We'd evacuated for Rita in 2005, the fourth most intense Atlantic hurricane ever recorded. And sadly, although we have a lot of good stories and a lot of good friends, evacuating for Hurricane Rita taught us a lesson: that sometimes it's a half dozen of one, six of another.

However, when Southeast Texas was evacuated for Gustav, just before Labor Day weekend in 2008, the boys and I packed up and headed west to Houston. Don't even get me STARTED on the chain of events kicked off by that visit to  Mimi's house....

Anyway, Gustav ended up being a total and complete non-factor.

We drove home just in time to celebrate Luke's birthday.

But yet a week later, we were staring down the barrel of Ike. At that point, Mimi, aka, Brian's mother, who lived in Houston, was in the hospital. We really had no where to go. Brian had to work. He couldn't leave. And the boys and I had weathered Rita in DeRidder and *just been gone the week before for Gustav.

We decided to ride it out.

I took pictures of our house before:




Good thing too. For insurance purposes.

Because it started to rain. And blow.



And all night long, it sounded like our house was going to be sucked into the vortex of the storm and land the next morning in Oz.

The boys and I laid on a (rapidly deflating) air mattress on the bottom story of the house in the innermost corner we could wedge ourselves into. Luke slept through THE ENTIRE THING.

Around 1 a.m., our power went out (and would not be restored for over three weeks).

The storm was defined as much by the cacophony of sounds: the limbs breaking, the trees toppling, the rain pounding...as it was by the even more horrifying absence of all sound, when the wind and the storm sucked up all the energy in the atmosphere.

The hours ticked by. Raised Catholic, I recited the decades of the Rosary in my mind, clutching Curt in one crooked elbow and Luke in the other, the darkness and the blackness complete and encompassing.

When daylight broke, I pried a stiff, aching and totally sleepless body from the deflated air mattress and ventured to open the door to the Cat 1 winds.

The back yard. From the treehouse. We lost every single tree we had in the back.

View from the front porch. Approximately 8 a.m. Sept. 14, 2005.




Also from the front porch.


 
And one more from the front porch. The benefit of living in a rural community is that soon after this, a neighbor came by with a backhoe and cleared the road.

It rained awhile longer.

And then it stopped. The rebuilding began.

Brian went to work at the newspaper.

The boys and I went to work in the yard.

Silvia and I took the kids to a bar. Ha! Before you judge, know it was the only place in town serving hot food that day. Trust me, there were plenty of kids there.

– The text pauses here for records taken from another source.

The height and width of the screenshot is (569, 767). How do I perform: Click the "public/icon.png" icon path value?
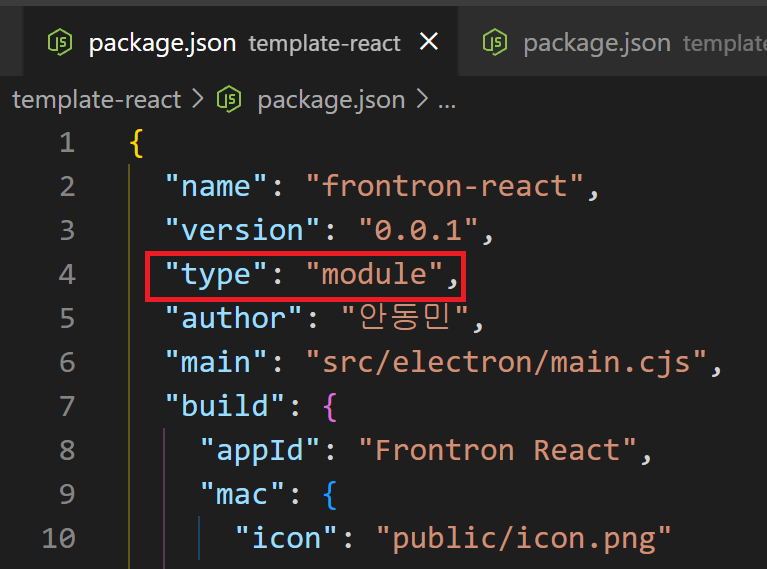click(522, 538)
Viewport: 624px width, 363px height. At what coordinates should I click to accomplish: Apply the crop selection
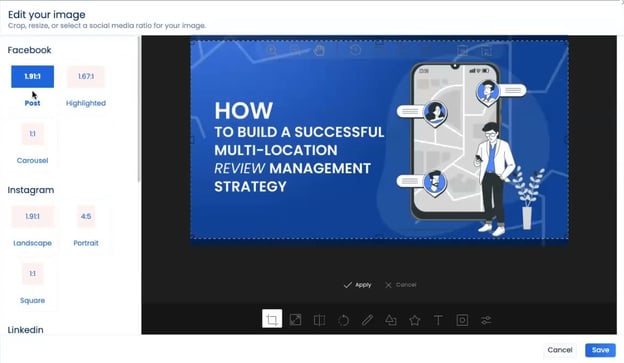pos(357,285)
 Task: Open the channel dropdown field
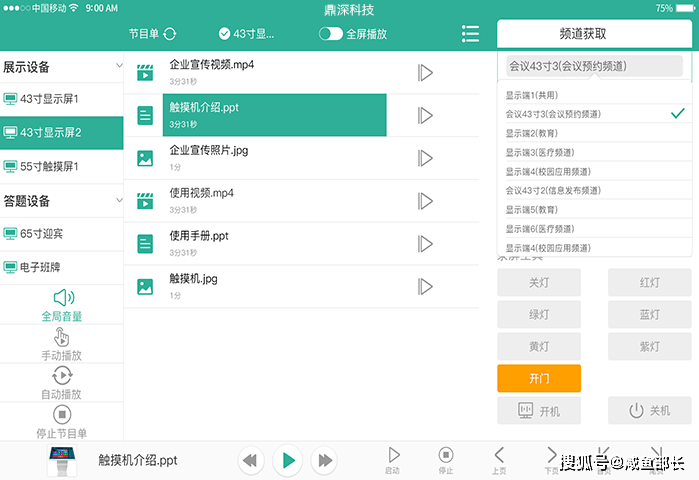[594, 67]
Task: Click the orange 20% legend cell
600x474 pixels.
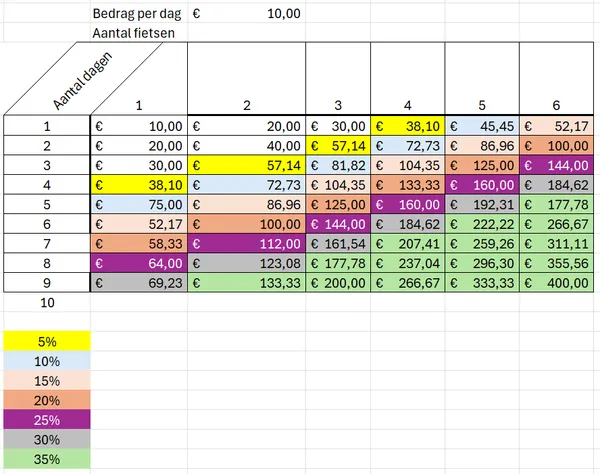Action: pos(47,400)
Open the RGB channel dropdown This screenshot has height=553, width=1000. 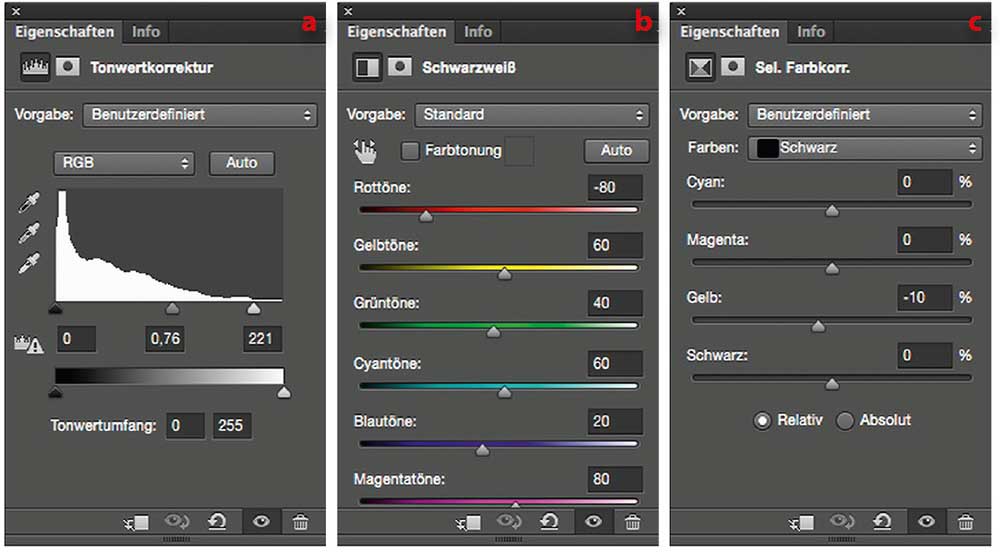tap(124, 162)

Did you know that when a hurricane comes through, when trees are uprooted, it's because of the storm; when they snap, it's because of tornadoes?





We were lucky. The tree that fell on our house only clipped the corner of the laundry room. But took out our weatherhead. (OF COURSE) And totaled Brian's car.






Three days after Ike, Mimi was diagnosed with stage 4 pancreatic cancer. She died eight days later. We didn't even have power back yet.

Brian, after the disaster dust had cleared at the newspaper, went to work on grief therapy, ie, clearing the backyard. By hand. And chainsaw.

By the end of it all, we had enough brush to probably supply the paper for a year's worth of Tyler Morning Telegraphs.

And another "if it doesn't kill you it makes you stronger" experience under our belts.

Curt and Luke stand in front of the pile of debris I collected on the first morning after the storm. The pile would grow to be 10 times that size.